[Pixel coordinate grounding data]

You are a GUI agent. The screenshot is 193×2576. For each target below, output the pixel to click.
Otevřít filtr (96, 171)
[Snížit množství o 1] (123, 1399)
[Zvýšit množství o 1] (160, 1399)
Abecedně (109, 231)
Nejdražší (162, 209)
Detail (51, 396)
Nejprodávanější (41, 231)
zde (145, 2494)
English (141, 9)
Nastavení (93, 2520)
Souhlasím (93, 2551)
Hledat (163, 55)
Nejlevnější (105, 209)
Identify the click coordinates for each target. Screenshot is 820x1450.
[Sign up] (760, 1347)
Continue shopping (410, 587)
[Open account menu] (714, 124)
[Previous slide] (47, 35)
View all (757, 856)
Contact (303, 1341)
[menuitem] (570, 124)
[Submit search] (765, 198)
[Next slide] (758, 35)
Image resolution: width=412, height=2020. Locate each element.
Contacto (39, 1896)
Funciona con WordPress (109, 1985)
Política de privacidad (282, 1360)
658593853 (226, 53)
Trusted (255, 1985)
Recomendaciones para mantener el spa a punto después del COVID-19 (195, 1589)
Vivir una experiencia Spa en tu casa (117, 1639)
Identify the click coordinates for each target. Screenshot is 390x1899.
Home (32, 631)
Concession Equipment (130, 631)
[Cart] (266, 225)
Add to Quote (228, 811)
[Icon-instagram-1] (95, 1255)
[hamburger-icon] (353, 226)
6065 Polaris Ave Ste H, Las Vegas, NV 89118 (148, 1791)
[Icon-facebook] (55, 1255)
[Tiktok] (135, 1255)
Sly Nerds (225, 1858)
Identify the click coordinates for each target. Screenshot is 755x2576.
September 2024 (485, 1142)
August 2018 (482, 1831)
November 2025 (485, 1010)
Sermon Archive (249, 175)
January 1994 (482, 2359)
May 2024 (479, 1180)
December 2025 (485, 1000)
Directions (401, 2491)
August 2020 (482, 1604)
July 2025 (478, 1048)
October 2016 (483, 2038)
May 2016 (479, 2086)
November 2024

(Work request):
Output all of the data without altering a single line.

(Task solution):
You are a GUI agent. The screenshot is 193×2576. For each target below, output the pixel to click.
Otevřít filtr (96, 171)
[Snížit množství o 1] (123, 1399)
[Zvýšit množství o 1] (160, 1399)
Abecedně (109, 231)
Nejdražší (162, 209)
Detail (51, 396)
Nejprodávanější (41, 231)
zde (145, 2494)
English (141, 9)
Nastavení (93, 2520)
Souhlasím (93, 2551)
Hledat (163, 55)
Nejlevnější (105, 209)
Identify the click coordinates for each target. Screenshot is 820x1450.
[Sign up] (760, 1347)
Continue shopping (410, 587)
[Open account menu] (714, 124)
[Previous slide] (47, 35)
View all (757, 856)
Contact (303, 1341)
[menuitem] (570, 124)
[Submit search] (765, 198)
[Next slide] (758, 35)
Image resolution: width=412, height=2020. Locate each element.
Contacto (39, 1896)
Funciona con WordPress (109, 1985)
Política de privacidad (282, 1360)
658593853 (226, 53)
Trusted (255, 1985)
Recomendaciones para mantener el spa a punto después del COVID-19 (195, 1589)
Vivir una experiencia Spa en tu casa (117, 1639)
Identify the click coordinates for each target. Screenshot is 390x1899.
Home (32, 631)
Concession Equipment (130, 631)
[Cart] (266, 225)
Add to Quote (228, 811)
[Icon-instagram-1] (95, 1255)
[hamburger-icon] (353, 226)
6065 Polaris Ave Ste H, Las Vegas, NV 89118 (148, 1791)
[Icon-facebook] (55, 1255)
[Tiktok] (135, 1255)
Sly Nerds (225, 1858)
Identify the click coordinates for each target. Screenshot is 755x2576.
September 2024 (485, 1142)
August 2018 (482, 1831)
November 2025 (485, 1010)
Sermon Archive (249, 175)
January 1994 (482, 2359)
May 2024 (479, 1180)
December 2025 (485, 1000)
Directions (401, 2491)
August 2020 (482, 1604)
July 2025 (478, 1048)
October 2016 (483, 2038)
May 2016 (479, 2086)
November 2024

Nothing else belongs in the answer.